Assumption of Mary and Independence Day

From Fr. Tony Kadavil's Collection:

Anecdote: # 1: Like is attracted to like.

Such attraction continues to take place every day, even though we may not always be aware of it. People who have similar likes, interests, and goals are drawn to one another. This is the reason why there are fraternities and sororities, why there are country club people, Rotarians, Masons, Knights of Columbus, Knights of Peter Claver, and Daughters of the American Revolution. They all have things in common which draw them together. That is why we also have the Ku Klux Klan, street gangs and the Mafia. Like is attracted to like. Ever notice how children follow along after their mothers? From one room to another, they tag along. And the more they are near their mothers, the more they become like them. They begin thinking, acting, and being like their mothers. We all have in common a very special mother we are honoring today. We have been drawn here together to honor Mary, the mother of Jesus, and our mother too, as we recall her Assumption into heaven. If like is attracted to like, does that mean we try to emulate her virtues and imitate her by learning more about her, by honoring her and by celebrating her feasts? (Fr. Jack Dorsel) 
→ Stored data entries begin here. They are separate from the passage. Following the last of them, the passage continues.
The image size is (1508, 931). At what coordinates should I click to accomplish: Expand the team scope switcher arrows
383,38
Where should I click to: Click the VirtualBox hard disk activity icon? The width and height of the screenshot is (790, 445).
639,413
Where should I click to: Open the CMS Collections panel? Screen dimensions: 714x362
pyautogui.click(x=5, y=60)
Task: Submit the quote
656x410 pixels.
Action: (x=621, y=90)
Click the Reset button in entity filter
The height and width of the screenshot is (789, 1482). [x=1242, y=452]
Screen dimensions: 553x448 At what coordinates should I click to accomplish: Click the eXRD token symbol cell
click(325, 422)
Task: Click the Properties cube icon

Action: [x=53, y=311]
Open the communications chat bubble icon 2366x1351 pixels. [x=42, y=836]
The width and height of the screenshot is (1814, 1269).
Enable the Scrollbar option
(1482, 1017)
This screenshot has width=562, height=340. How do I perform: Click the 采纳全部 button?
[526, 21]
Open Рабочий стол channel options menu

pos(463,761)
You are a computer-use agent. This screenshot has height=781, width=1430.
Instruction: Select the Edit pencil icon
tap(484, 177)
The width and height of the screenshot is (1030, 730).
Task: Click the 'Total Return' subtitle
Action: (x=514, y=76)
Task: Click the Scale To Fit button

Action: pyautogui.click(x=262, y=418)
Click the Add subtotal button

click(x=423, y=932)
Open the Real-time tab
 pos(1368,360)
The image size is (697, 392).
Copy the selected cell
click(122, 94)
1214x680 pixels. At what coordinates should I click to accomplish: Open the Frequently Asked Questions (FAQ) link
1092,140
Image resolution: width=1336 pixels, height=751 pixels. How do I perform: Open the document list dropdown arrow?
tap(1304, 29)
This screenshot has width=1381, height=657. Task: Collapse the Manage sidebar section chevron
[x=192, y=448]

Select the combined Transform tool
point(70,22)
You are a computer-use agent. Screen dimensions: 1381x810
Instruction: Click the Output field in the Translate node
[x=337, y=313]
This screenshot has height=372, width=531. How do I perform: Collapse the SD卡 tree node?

# 2: Carl Jung on the Assumption:

It was in 1950, that the famed Lutheran Swiss psychiatrist Carl Jung, and an influential thinker, the founder of analytical psychology, remarked that the papal announcement of the Assumption of Mary, in 1950, was "the most important religious event since the Reformation." (Storr, p. 324). The Assumption means that, along with the glorified masculine body of Jesus in heaven, there is also a glorified feminine body of his mother, Mary.  According to Jung, "bodily reception of the Virgin into heaven" (Ibid.) meant that "the heavenly bride was united with the bridegroom," (Ibid., p. 322) which union "signifies the hieros gamos" [the sacred marriage]. (Ibid.) Acknowledging that the Assumption "is vouched for neither in scripture nor in the tradition of the first five centuries of the Christian Church," Jung observes that:  "the Papal declaration made a reality of what had long been condoned.  This irrevocable step beyond the confines of historical Christianity is the strongest proof of the autonomy of archetypal images." (Storr, p. 297). Jung remarks that “the Protestant standpoint . . . is obviously out of touch with the tremendous archetypal happenings in the psyche of the individual and the masses, and with the symbols which are intended to compensate the truly apocalyptic world situation today." (Ibid., pp. 322-323)  Jung added: “Protestantism has obviously not given sufficient attention to the signs of the times which point to the equality of women.  But this equality requires to be metaphysically anchored in the figure of a 'divine' woman. . . .  The feminine, like the masculine, demands an equally personal representation.” (Ibid., p. 325)   Quotes from : Jung, C. G.  Modern Man in Search of a Soul.  Translated by W. S. Dell and C. F. Baynes. (Princeton, New Jersey: Harcourt Brace Jovanovich Publishers, San Diego. 1933); and: Storr, Anthony (Ed.).  The Essential Jung. (Princeton University Press, 1983). 

# 3: Taj Mahal:

The Taj Mahal has been described as a “love song in marble.” Completed in 1645, the magnificent marble mausoleum was built by Shah Jahan, India’s Mogul emperor, in memory of his favorite wife, Princess Arjemand. Shah Jahan loved her deeply, calling her his ‘Taj Mahal’, meaning ‘The Pearl of the Palace.” But Princess Arjemand died giving birth to their fourteenth child and the emperor was inconsolable. So he summoned a great architect from Persia to build the Taj Mahal, telling him that it must be ‘the one perfect thing in the world.’ Seventeen years were needed to build this enchanting edifice of gleaming white marble embroidered with flashing jewels. It is an enduring monument to love that still inspires tourists, artists and writers from all over the world. This beautiful love story gives us some idea of how much God must have loved Mary, the mother of Jesus. Today’s feast of her assumption into heaven is proof of this. By raising her from the dead and taking her into heaven – body and soul – God demonstrated his undying love for Mary. Like Shah Jahan, God could not bear the death of his beloved. However, God could do what no Indian emperor could do – raise his beloved from the dead and restore her to life even more beautiful than before. Moreover, God didn’t have to build a Taj Mahal to memorialize Mary. Her glorified body is itself a magnificent temple of the Holy Spirit. 
(Albert Cylwicki in “His Word Resounds”).